**Trecho selecionado**

O exemplo aponta para a ficção implícita na noção de Tamoio. Eficaz em muitos momentos, ela não pode se justificar por si só. A traição dos habitantes de Iperoig oferecia mais um exemplo da inconstância epistêmica e política que Viveiros de Castro tão bem notou entre os antigos Tupi da costa:
Aparentemente pouco inclinados a qualquer oposição segmentar, os Tupi vendiam as almas aos europeus para continuar mantendo sua guerra corporal contra outros Tupi. Isso nos ajuda a entender por que os índios não transigiam com o imperativo da vingança; para eles a religião, própria ou alheia, estava subordinada a fins guerreiros: em lugar de terem guerras de religião, como as que vicejavam na Europa do século, praticavam uma religião da guerra (2002:212).
Nesse sentido, é preciso separar os Tamoio como ficção necessária para o colonialismo - e para a reação contra ele - de um conjunto de coletivos como o dos habitantes de Iperoig, que procuravam, antes de tudo, continuar guerreando. Assim, se há reação à Conquista, um projeto de resistência - e certamente há - esta não pode ser separada do que era a forma mais plena de existência: a relação com o inimigo, o "átomo da vingança" (Carneiro da Cunha & Viveiros de Castro 1985), a segmentaridade "não-segmentar" ou "rizomática" porque independente de unidades preestabelecidas como clãs, linhagens etc., e porque flexível, aberta a traições e fugas, e que descreve um movimento pendular entre momentos de concentração e dispersão.23 Tudo isso pressupunha a presença de inimigos, não quaisquer, mas aqueles que se dispunham a aceitar as regras de seu jogo.
Os habitantes de Iperoig aceitaram a paz proposta pelos padres para continuar com a sua guerra, os padres aproveitavam-se da guerra dos índios para estabelecer a sua paz, ou seja, por meio da declaração de uma guerra justa capaz de banir os povos contrários e, junto com eles, os franceses insurgentes. A trapaça dos padres consistia no fato de que não era a aliança com os habitantes de Iperoig que eles buscavam, mas o compromisso de extermínio da oposição dos Tamoio, que colocava em risco a integridade e o futuro da colônia portuguesa. Os Tupi faziam guerra "para haver futuro" (Carneiro da Cunha & Viveiros de Castro 1985), os jesuítas queriam guerra também para haver futuro, mas um futuro em que a guerra tupi não tinha lugar.
Considerações finais
Diante de tantas inconstâncias e traições, o que se pode afirmar, finalmente, sobre todos esses eventos?
A imagem da confederação dos Tamoio, tal como foi veiculada na historiografia brasileira, é impregnada de figuras da unidade: a "tribo" ou "liga" tamoio, unida em sua reação à Conquista, à colonização, e seus heróis guerreiros, como Aimbire, suposto chefe supremo, símbolo necessário da integridade de um povo. Uma variação desta narrativa, que corta os séculos, pode ser encontrada hoje no discurso indigenista católico que incita o despertar de uma nova consciência da indianidade, capaz de conduzir a um projeto de ação política. Tudo se passa, novamente, como se a ação política indígena necessitasse de um critério de unidade para existir, como se ela não pudesse se definir, justamente, por outros termos. Ou melhor, outras relações, como as suas linhas de fuga, as suas traições, o próprio da vingança.

**Dados fornecidos**

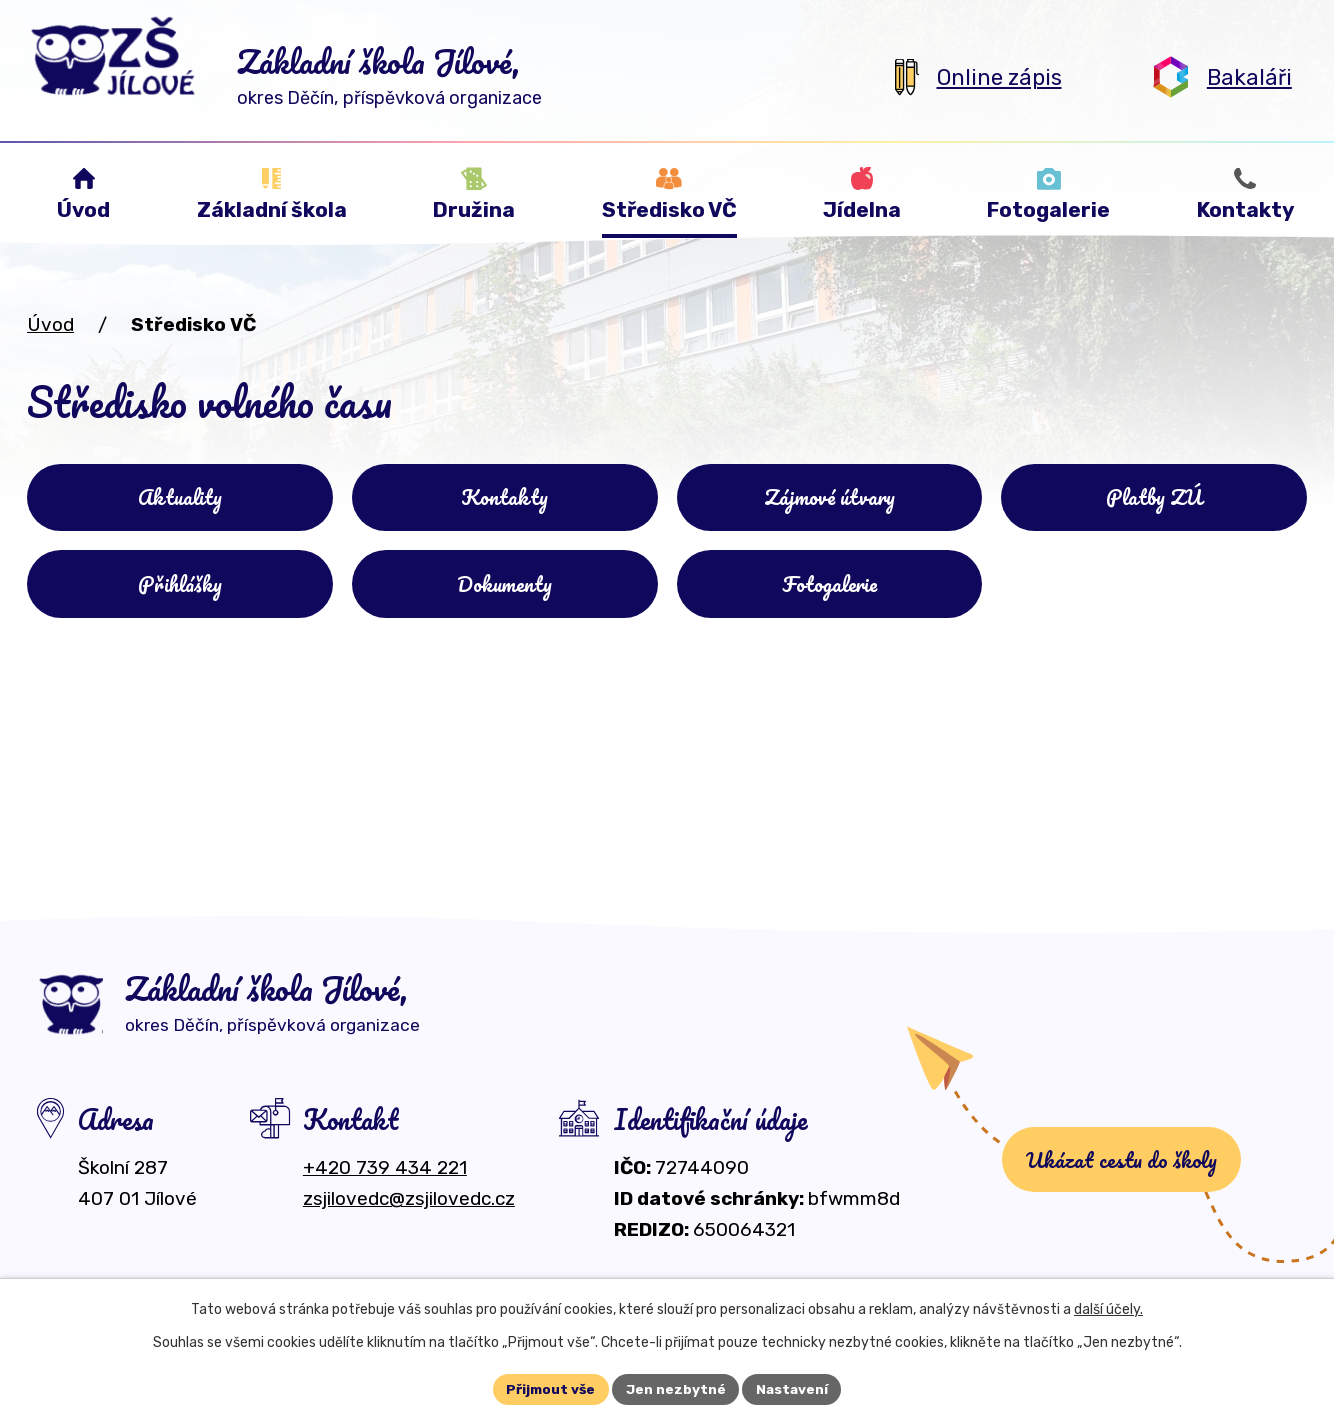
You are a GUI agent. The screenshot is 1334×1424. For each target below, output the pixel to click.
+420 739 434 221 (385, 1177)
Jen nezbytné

**Ações a realizar**
1. Segundo o trecho selecionado sobre os Tamoio, com que finalidade os habitantes de Iperoig aceitaram a paz proposta pelos padres?
2. Prossiga com o trecho selecionado sobre os Tamoio a partir de sua última frase.

**Respostas**
1. Para continuar com a sua guerra.

2.
A confederação dos Tamoio, figura da multiplicidade, acaba por ser reinventada como vanguarda do movimento indígena organizado do século XX, como primeira reivindicação pelos direitos e pela posse da terra. Fazemos referência, mais especificamente, a um caderno produzido em 1984 pelo Conselho Indigenista Missionário (CIMI), intitulado Confederação dos Tamoios: a união que nasceu do sofrimento. Aqui a leitura da história dos Tamoios prossegue na chave cristã presente nos textos jesuíticos e no poema de Gonçalves Magalhães, uma vez que se trata de pensar a criação da unidade por meio de um ato sacrificial. Os Tamoio são recuperados como emblema da reação nativa organizada contra a dominação colonial. Propõe-se, assim, um paralelo entre o caso quinhentista e as assembleias e as organizações pan-indígenas da atualidade. Em ambos os casos, os diferentes povos tomam consciência, diante da ameaça do mundo não-indígena, de sua condição comum, o que lhes permitiria constituir unidades mais fortes.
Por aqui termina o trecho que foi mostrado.